The HikariCP connection pool is the choke point. Either (a) every connection is checked out right now and threads are serializing on getConnection(), or (b) connections are timing out before the pool can hand one out. Both translate to user-visible failures within seconds.

Triage in this order:

  1. Is a slow downstream dependency holding connections open? (most common)
  2. Is there a connection leak in application code?
  3. Is the pool simply undersized for current traffic?

What Pulse already did for you

  • Charts active vs max utilization, pending acquires, p50/p95/p99 acquire latency, and acquire timeouts in the Pulse → Saturation — HikariCP dashboard row.
  • Shipped three Prometheus alerts (page on exhaustion / timeouts, ticket on slow acquires).
  • Tagged every panel by pool so multi-pool services (read-replica + primary) are separable.
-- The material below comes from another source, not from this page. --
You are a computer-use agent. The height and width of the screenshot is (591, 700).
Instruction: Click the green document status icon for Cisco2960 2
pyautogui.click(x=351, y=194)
Pulse does not add a new metric here — Spring Boot already publishes hikaricp.connections.* via Micrometer when HikariCP is on the classpath. Pulse's value is the pre-built dashboard, alerts, and this runbook.

Diagnose

# Active vs max right now (per pool)
curl -s http://<host>/actuator/metrics/hikaricp.connections.active | jq
curl -s http://<host>/actuator/metrics/hikaricp.connections.max    | jq
curl -s http://<host>/actuator/metrics/hikaricp.connections.pending | jq

Pull a thread dump and look for threads parked in HikariPool.getConnection. The number parked there equals hikaricp_connections_pending — those are your queued requests.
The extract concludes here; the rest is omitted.